Repeat each of the rows below without changing a single character.

Collection entries —
──────────
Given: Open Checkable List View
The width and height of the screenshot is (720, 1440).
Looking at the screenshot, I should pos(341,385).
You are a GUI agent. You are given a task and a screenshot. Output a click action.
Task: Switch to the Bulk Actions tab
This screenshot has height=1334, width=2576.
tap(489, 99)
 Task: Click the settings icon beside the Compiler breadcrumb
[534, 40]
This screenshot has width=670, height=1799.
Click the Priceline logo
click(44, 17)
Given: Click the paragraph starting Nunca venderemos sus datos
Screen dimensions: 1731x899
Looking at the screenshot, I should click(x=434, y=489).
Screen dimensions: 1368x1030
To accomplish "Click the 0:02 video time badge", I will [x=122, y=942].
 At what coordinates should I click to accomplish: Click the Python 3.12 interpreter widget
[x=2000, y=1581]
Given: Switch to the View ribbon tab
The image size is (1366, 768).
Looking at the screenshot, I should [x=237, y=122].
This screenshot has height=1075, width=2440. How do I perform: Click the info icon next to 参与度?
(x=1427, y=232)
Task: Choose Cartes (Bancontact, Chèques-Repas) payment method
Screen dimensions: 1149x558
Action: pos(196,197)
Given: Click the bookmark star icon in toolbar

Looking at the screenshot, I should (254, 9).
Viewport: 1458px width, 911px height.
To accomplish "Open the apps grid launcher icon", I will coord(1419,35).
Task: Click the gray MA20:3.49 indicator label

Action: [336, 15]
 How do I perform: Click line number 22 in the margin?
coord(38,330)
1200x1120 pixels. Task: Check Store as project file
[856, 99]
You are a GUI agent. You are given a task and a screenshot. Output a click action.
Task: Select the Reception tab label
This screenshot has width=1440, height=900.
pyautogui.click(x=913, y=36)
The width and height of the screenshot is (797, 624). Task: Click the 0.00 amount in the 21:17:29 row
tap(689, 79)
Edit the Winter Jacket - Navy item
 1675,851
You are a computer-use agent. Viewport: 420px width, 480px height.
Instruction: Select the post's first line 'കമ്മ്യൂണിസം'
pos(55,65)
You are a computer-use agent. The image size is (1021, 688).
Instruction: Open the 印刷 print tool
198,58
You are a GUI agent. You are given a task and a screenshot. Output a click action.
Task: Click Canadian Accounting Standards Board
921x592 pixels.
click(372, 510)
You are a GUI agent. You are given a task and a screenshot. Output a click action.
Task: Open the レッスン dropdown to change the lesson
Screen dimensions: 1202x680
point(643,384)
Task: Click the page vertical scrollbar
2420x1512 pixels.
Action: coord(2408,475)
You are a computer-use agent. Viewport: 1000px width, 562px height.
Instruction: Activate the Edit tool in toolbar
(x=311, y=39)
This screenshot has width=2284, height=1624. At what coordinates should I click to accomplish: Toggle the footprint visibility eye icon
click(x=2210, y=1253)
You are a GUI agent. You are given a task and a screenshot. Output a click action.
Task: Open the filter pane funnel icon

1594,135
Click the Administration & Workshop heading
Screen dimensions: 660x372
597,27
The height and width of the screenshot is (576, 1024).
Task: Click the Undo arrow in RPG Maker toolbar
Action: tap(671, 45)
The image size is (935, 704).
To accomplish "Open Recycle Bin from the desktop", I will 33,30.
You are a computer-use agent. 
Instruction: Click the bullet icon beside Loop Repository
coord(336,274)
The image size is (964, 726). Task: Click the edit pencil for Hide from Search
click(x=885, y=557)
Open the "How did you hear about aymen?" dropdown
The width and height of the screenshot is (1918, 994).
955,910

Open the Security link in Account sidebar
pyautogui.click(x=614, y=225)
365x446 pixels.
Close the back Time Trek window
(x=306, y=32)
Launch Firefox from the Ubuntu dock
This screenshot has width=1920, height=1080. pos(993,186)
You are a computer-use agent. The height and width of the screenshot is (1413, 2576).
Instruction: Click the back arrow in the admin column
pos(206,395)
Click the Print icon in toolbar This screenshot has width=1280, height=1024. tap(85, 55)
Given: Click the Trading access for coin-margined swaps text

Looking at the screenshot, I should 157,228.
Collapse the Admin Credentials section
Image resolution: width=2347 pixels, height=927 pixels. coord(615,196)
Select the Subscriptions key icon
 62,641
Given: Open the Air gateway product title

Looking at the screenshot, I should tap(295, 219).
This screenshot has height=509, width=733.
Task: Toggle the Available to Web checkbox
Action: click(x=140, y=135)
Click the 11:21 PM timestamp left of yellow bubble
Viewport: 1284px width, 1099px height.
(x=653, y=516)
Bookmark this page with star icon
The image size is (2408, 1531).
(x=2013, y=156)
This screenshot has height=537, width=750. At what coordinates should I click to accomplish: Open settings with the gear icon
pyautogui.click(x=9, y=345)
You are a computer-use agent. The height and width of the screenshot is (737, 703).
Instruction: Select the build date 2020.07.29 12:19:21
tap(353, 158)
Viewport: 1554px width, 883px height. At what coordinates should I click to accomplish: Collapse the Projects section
──────────
Answer for this exercise —
Given: Open Checkable List View
The width and height of the screenshot is (720, 1440).
Looking at the screenshot, I should pos(341,385).
You are a GUI agent. You are given a task and a screenshot. Output a click action.
Task: Switch to the Bulk Actions tab
This screenshot has height=1334, width=2576.
tap(489, 99)
 Task: Click the settings icon beside the Compiler breadcrumb
[534, 40]
This screenshot has width=670, height=1799.
Click the Priceline logo
click(44, 17)
Given: Click the paragraph starting Nunca venderemos sus datos
Screen dimensions: 1731x899
Looking at the screenshot, I should click(x=434, y=489).
Screen dimensions: 1368x1030
To accomplish "Click the 0:02 video time badge", I will [x=122, y=942].
 At what coordinates should I click to accomplish: Click the Python 3.12 interpreter widget
[x=2000, y=1581]
Given: Switch to the View ribbon tab
The image size is (1366, 768).
Looking at the screenshot, I should [x=237, y=122].
This screenshot has height=1075, width=2440. How do I perform: Click the info icon next to 参与度?
(x=1427, y=232)
Task: Choose Cartes (Bancontact, Chèques-Repas) payment method
Screen dimensions: 1149x558
Action: pos(196,197)
Given: Click the bookmark star icon in toolbar

Looking at the screenshot, I should (254, 9).
Viewport: 1458px width, 911px height.
To accomplish "Open the apps grid launcher icon", I will coord(1419,35).
Task: Click the gray MA20:3.49 indicator label

Action: [336, 15]
 How do I perform: Click line number 22 in the margin?
coord(38,330)
1200x1120 pixels. Task: Check Store as project file
[856, 99]
You are a GUI agent. You are given a task and a screenshot. Output a click action.
Task: Select the Reception tab label
This screenshot has width=1440, height=900.
pyautogui.click(x=913, y=36)
The width and height of the screenshot is (797, 624). Task: Click the 0.00 amount in the 21:17:29 row
tap(689, 79)
Edit the Winter Jacket - Navy item
 1675,851
You are a computer-use agent. Viewport: 420px width, 480px height.
Instruction: Select the post's first line 'കമ്മ്യൂണിസം'
pos(55,65)
You are a computer-use agent. The image size is (1021, 688).
Instruction: Open the 印刷 print tool
198,58
You are a GUI agent. You are given a task and a screenshot. Output a click action.
Task: Click Canadian Accounting Standards Board
921x592 pixels.
click(372, 510)
You are a GUI agent. You are given a task and a screenshot. Output a click action.
Task: Open the レッスン dropdown to change the lesson
Screen dimensions: 1202x680
point(643,384)
Task: Click the page vertical scrollbar
2420x1512 pixels.
Action: coord(2408,475)
You are a computer-use agent. Viewport: 1000px width, 562px height.
Instruction: Activate the Edit tool in toolbar
(x=311, y=39)
This screenshot has width=2284, height=1624. At what coordinates should I click to accomplish: Toggle the footprint visibility eye icon
click(x=2210, y=1253)
You are a GUI agent. You are given a task and a screenshot. Output a click action.
Task: Open the filter pane funnel icon

1594,135
Click the Administration & Workshop heading
Screen dimensions: 660x372
597,27
The height and width of the screenshot is (576, 1024).
Task: Click the Undo arrow in RPG Maker toolbar
Action: tap(671, 45)
The image size is (935, 704).
To accomplish "Open Recycle Bin from the desktop", I will 33,30.
You are a computer-use agent. 
Instruction: Click the bullet icon beside Loop Repository
coord(336,274)
The image size is (964, 726). Task: Click the edit pencil for Hide from Search
click(x=885, y=557)
Open the "How did you hear about aymen?" dropdown
The width and height of the screenshot is (1918, 994).
955,910

Open the Security link in Account sidebar
pyautogui.click(x=614, y=225)
365x446 pixels.
Close the back Time Trek window
(x=306, y=32)
Launch Firefox from the Ubuntu dock
This screenshot has width=1920, height=1080. pos(993,186)
You are a computer-use agent. The height and width of the screenshot is (1413, 2576).
Instruction: Click the back arrow in the admin column
pos(206,395)
Click the Print icon in toolbar This screenshot has width=1280, height=1024. tap(85, 55)
Given: Click the Trading access for coin-margined swaps text

Looking at the screenshot, I should 157,228.
Collapse the Admin Credentials section
Image resolution: width=2347 pixels, height=927 pixels. coord(615,196)
Select the Subscriptions key icon
 62,641
Given: Open the Air gateway product title

Looking at the screenshot, I should tap(295, 219).
This screenshot has height=509, width=733.
Task: Toggle the Available to Web checkbox
Action: click(x=140, y=135)
Click the 11:21 PM timestamp left of yellow bubble
Viewport: 1284px width, 1099px height.
(x=653, y=516)
Bookmark this page with star icon
The image size is (2408, 1531).
(x=2013, y=156)
This screenshot has height=537, width=750. At what coordinates should I click to accomplish: Open settings with the gear icon
pyautogui.click(x=9, y=345)
You are a computer-use agent. The height and width of the screenshot is (737, 703).
Instruction: Select the build date 2020.07.29 12:19:21
tap(353, 158)
Viewport: 1554px width, 883px height. At what coordinates should I click to accomplish: Collapse the Projects section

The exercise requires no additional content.